To contrast with Klein's novel, however, Jake's relationship to the state of Israel is much more conflicted than Klein's narrator. Likewise, Jake's relationship to his own Jewish heritage is conflicted -- almost as conflicted as his relationship to Canada. Jake really doesn't know who he is. He identifies himself, loudly and proudly, as a Jew and as a Canadian. But he doesn't like or respect Canada, and though he misses it, he can't ever really return. Likewise, Jake is proud of his Jewish heritage on the one hand, and he is disgusted by anti-Semitism and finds heroes in those Jews who stood up against the Germans (and in his cousin, who he believes is doing good in the world by seeking out Mengele for destruction). But he is conflicted about traditions -- he has married a shiksa and had children by her, he doesn't keep kosher, he resents his mother's imposition when she visits to "help," and he doesn't believe in the mourning period he is expected to observe after the death of his father. When it comes to Israel, Jake feels a near-constant guilt at his feelings of worry for the Arab children dying as a result of Israeli actions, and feels empathy towards the Palestinians who feel invaded. For Jake, there can be no outlet for these feelings, because they are fundamentally anti-social within his community. (Indeed, the idea of Jewish community is one that conflicts Jake as well, as he doesn't feel the sense of community for the St. Urbain St. people that he feels like he is supposed to.)

Of note, in this novel, is the role of women here. Richler has often been wrapped on the knuckles for his depictions of women, but it seems to me that in St. Urbain's Horseman, the female characters are of an inimitable strength. For example, Nancy, Jake's wife, at first seems to be a long-suffering woman, dealing silently with her husband's sexual scandal. But as soon as the trial is over, she questions him herself, and she is the only character to challenge his assertion that he is a filmmaker. She points out to him that he has only ever made one film, and she challenges him to get back to filmmaking. It is only through her insistence that he picks up Luke's play and gets his career and life back on track after the trial ends. Richler give Nancy the leading role in the family -- she is the one keeping things together emotionally and financially when Jake would rather roll over and forget about real life. Nancy commands the family, even though she is hated by Jake's mother and resented by his father. The family could not stay together without her.
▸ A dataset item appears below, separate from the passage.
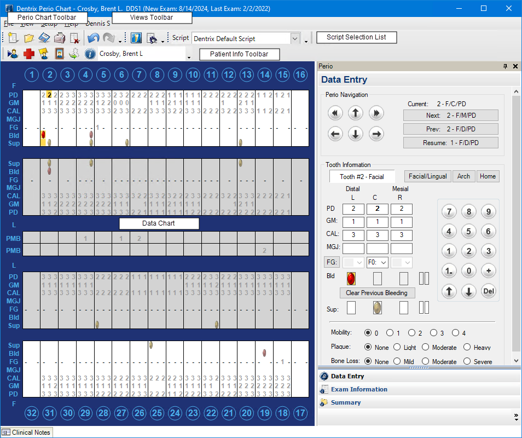The width and height of the screenshot is (522, 438).
Task: Click the red cross icon in patient toolbar
Action: coord(28,54)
One thing I do wonder about and am not quite sure what to make of is the use of repetition in this book. In many ways, this is a book about memory. The trial is all about people's remembering and misremembering, as is the legacy of Joey. Richler repeats events in the book, slightly differently each time, with the effect of deja vu for the reader. I think it's a commentary on the unreliability of memory and the subjectivity of time -- but I'm not really sure what else to do with this weird and unexpected use of repetition. It's funny how it is invoked in the text, because it is so sporadically used that it made me wonder if I was repeating pages, or if I had read the book before -- it was only once this had happened four or five times that I realized it was a deliberate device and not the result of my absent-minded skipping ahead in the text before reading it. Beyond a critique of memory and time, I'm not 100% sure what to do with this motif.